The Universe of Discourse


Tue, 08 Nov 2005

Fibonacci-like sequences

John T. Guthrie:

I can hand you two complex numbers, a and b. If I tell you that for the sequence G(k), G(m)=a, and G(n)=b, and G(k)=G(k-1)+G(k-2), then you can compute the rest of the sequence G(k) for all integers k.

let's call such sequences "Fibonacci-like".

Since the set of Fibonacci-like sequences is closed under addition and under multiplication of each element by a constant, the set of such sequences forms a vector space of dimension 2.

Abbreviate such a sequence by writing (G(0), G(1)), which as you pointed out is sufficient to determine the whole thing. With this abbreviation, the standard Fibonacci sequence is just (0, 1).

(0, 1) and (1, 0) are a basis for the vector space. But (1, 0) is nothing more than the Fibonacci sequence shifted over by one element; it's (F(-1), F(0)).

Thus any Fibonacci-like sequence G satisfies:

G(n) = G(1) F(n) + G(0) F(n-1) (*)

In particular, consider the shifted Fibonacci sequence Sk(n) = F(n+k).

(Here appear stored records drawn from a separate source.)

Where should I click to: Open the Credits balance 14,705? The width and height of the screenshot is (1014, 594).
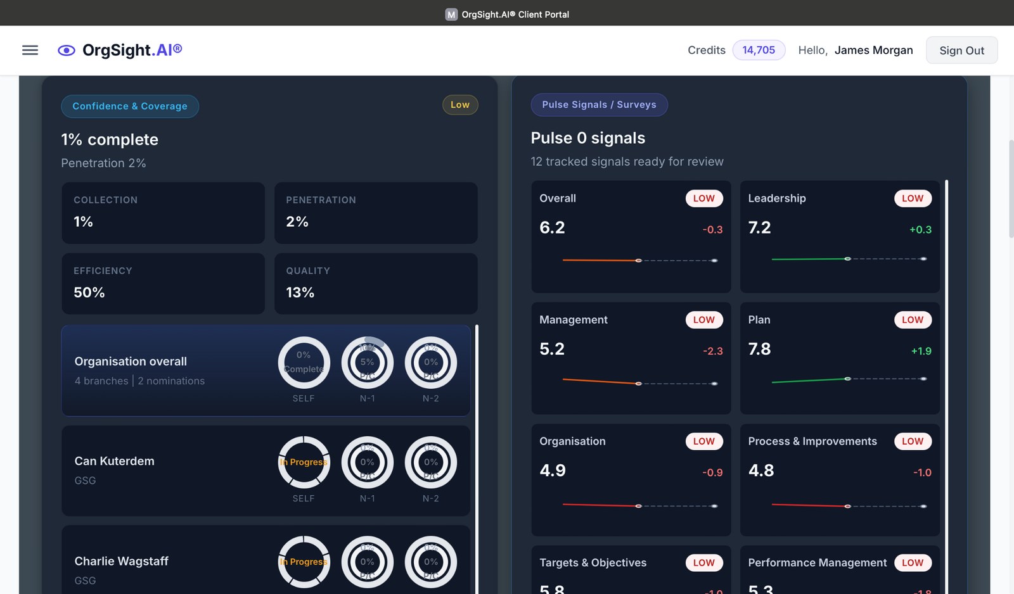(x=759, y=49)
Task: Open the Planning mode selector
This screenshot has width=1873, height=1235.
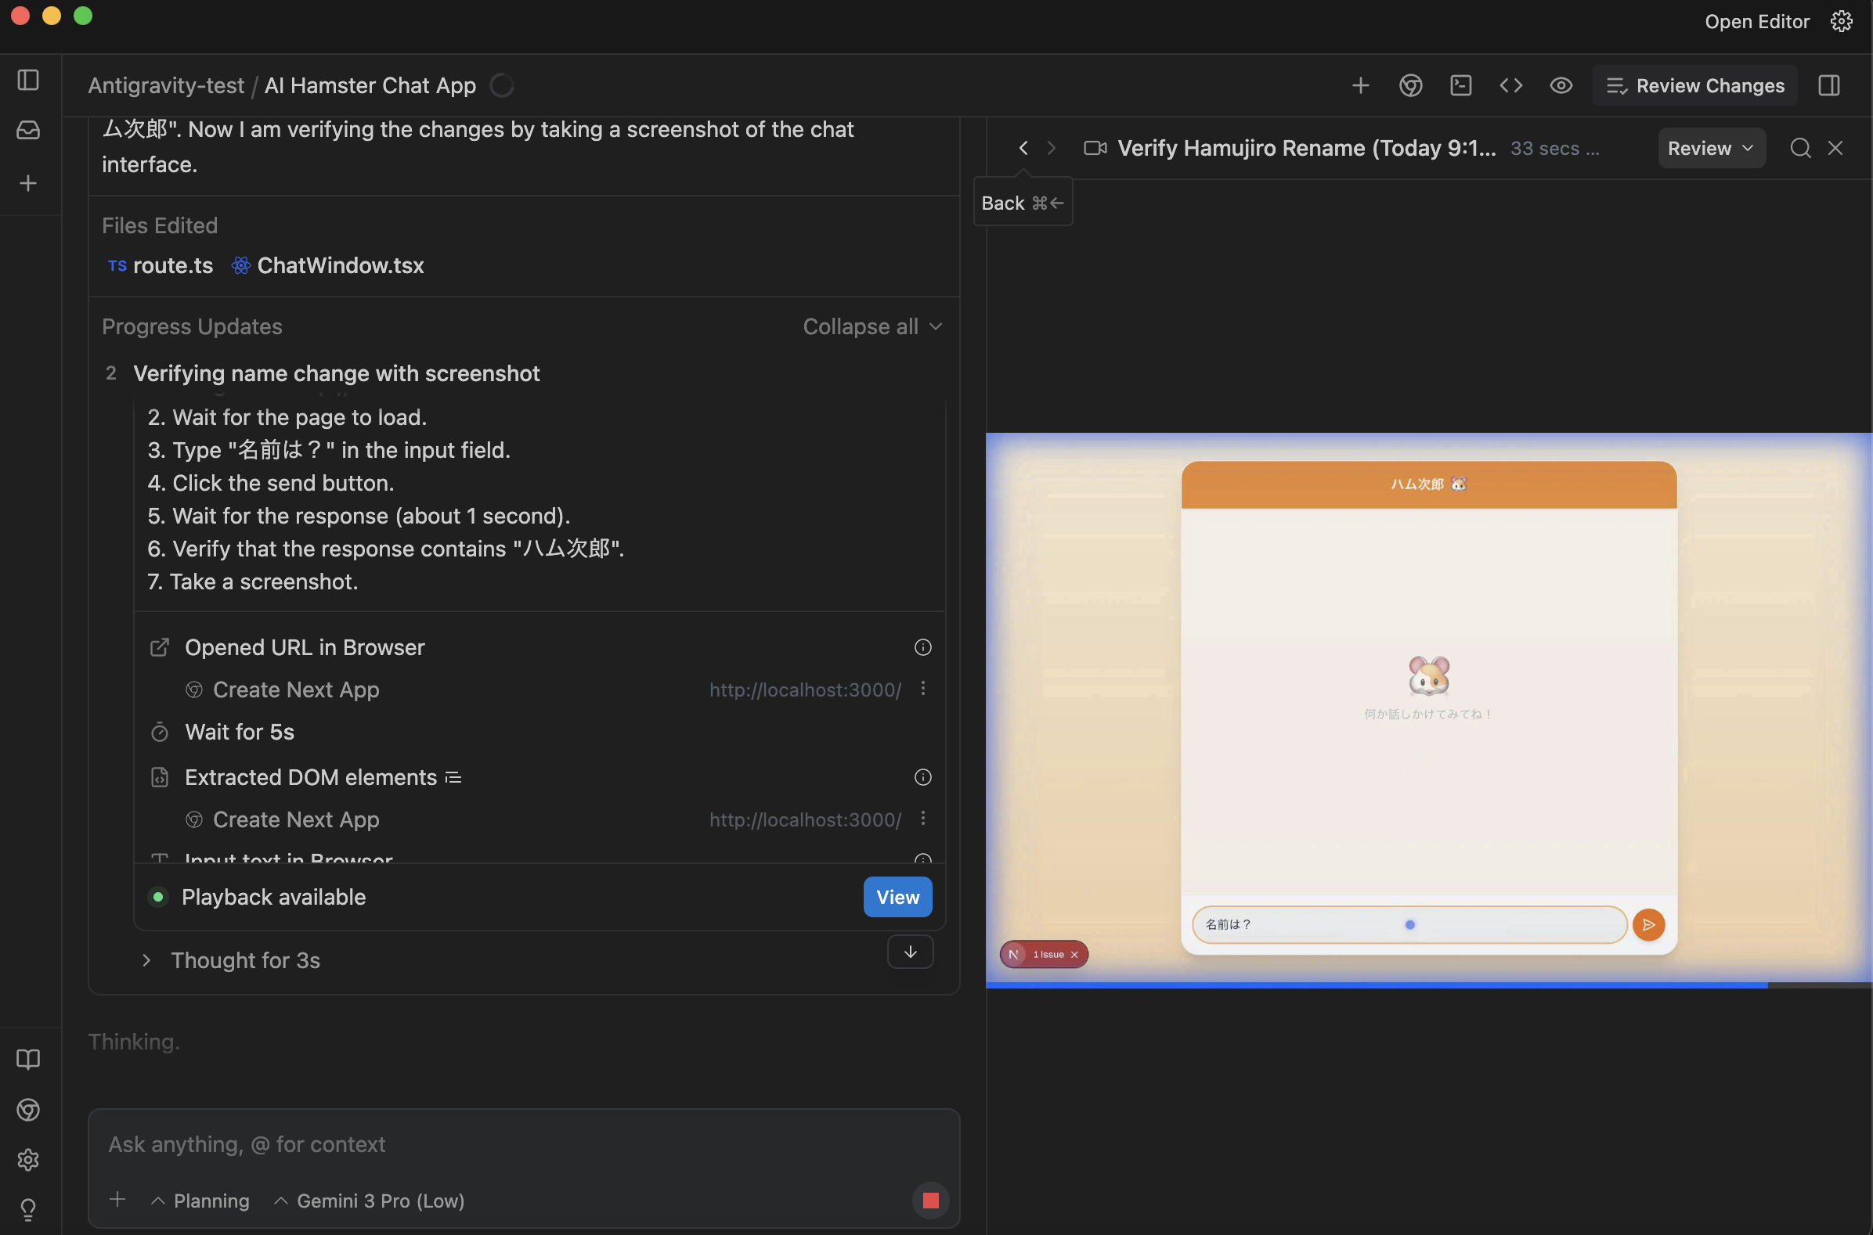Action: coord(200,1200)
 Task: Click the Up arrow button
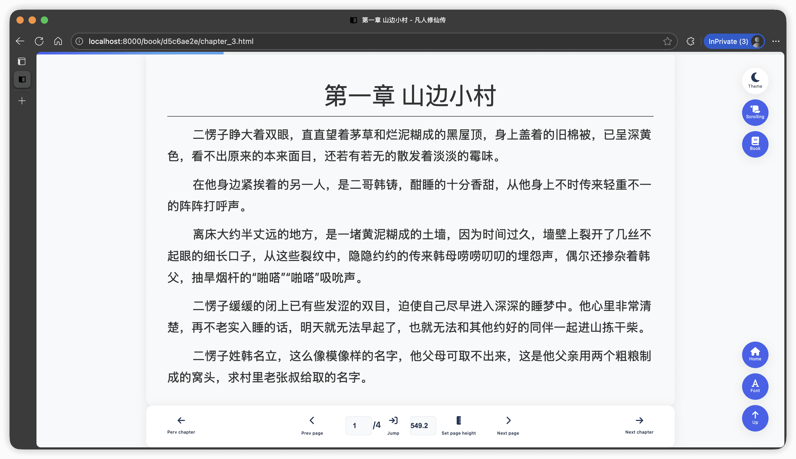[x=755, y=418]
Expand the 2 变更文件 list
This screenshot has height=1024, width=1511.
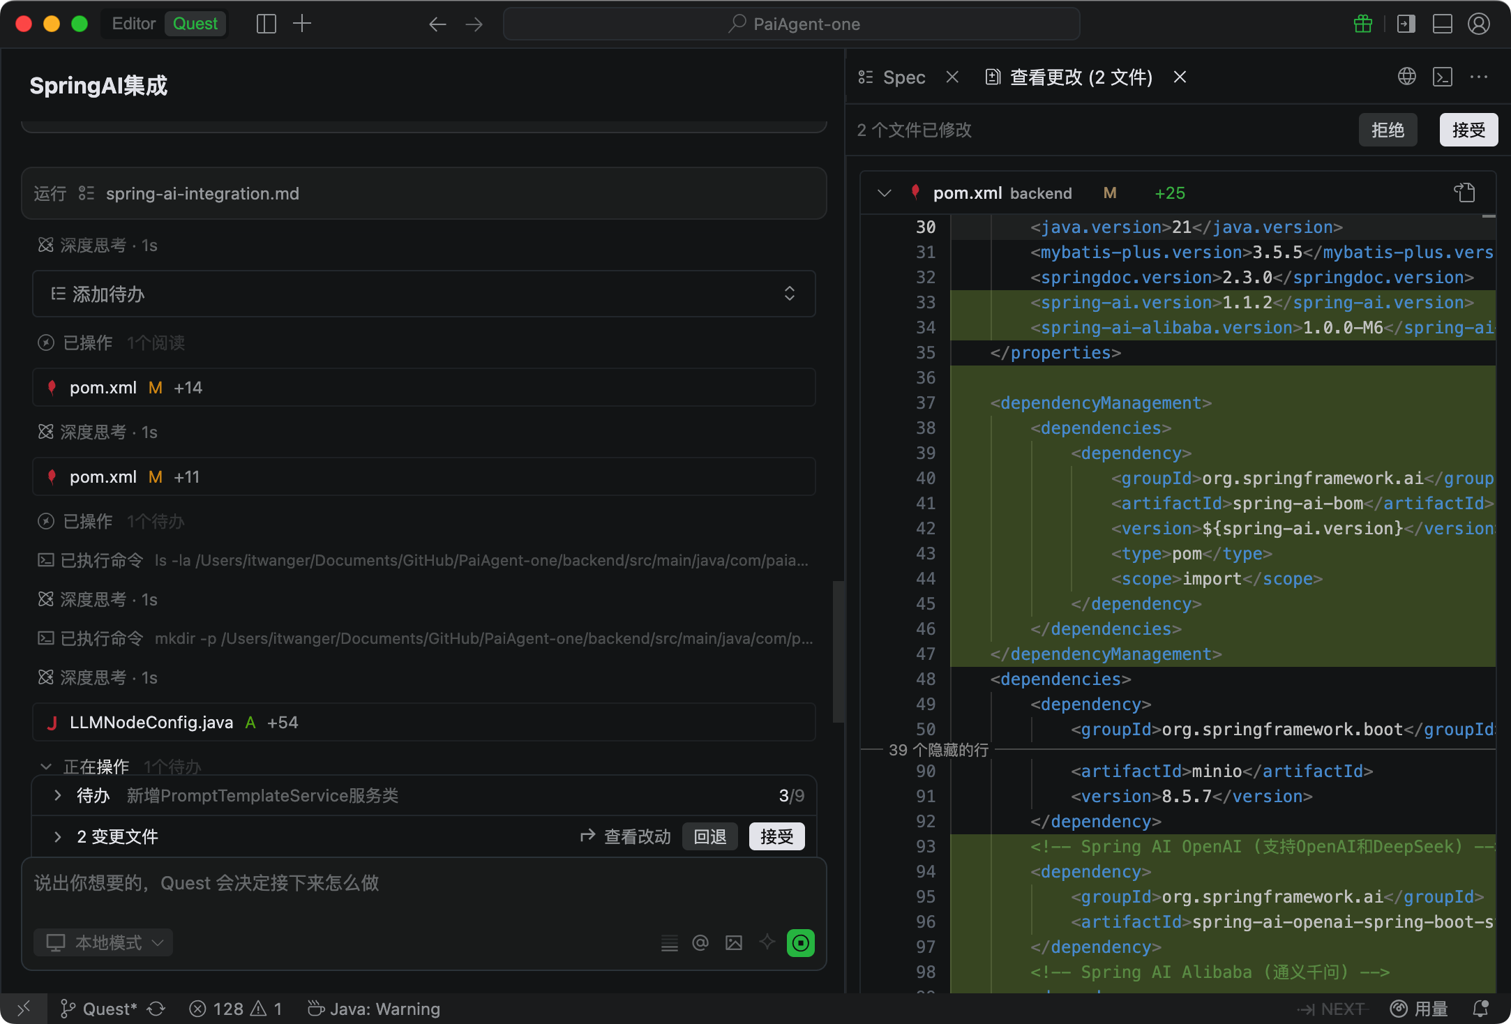pyautogui.click(x=58, y=836)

Then (*) reduces to:

F(n+k) = F(k+1) F(n) + F(k) F(n-1)

which I think is a simpler proof of this identity than the obvious inductive proof.

All sorts of other identities fall out of special cases of (*). For example, the Lucas sequence 1, 3, 4, 7, 11, ... is Fibonacci-like with has L(0) = 1, L(1) = 3. By (*):

L(n) = 3F(n) + F(n-1)

or if you prefer:

L(n) = 2F(n) + F(n+1)

and of course a change of basis for the vector space produces a version of (*) that allows one to write any Fibonacci-like sequence in terms of the Lucas sequence.

(Very easy exercise: The Lucas sequence contains no multiples of 5. Slightly harder: For which n does the Fibonacci sequence contain no multiples of n?)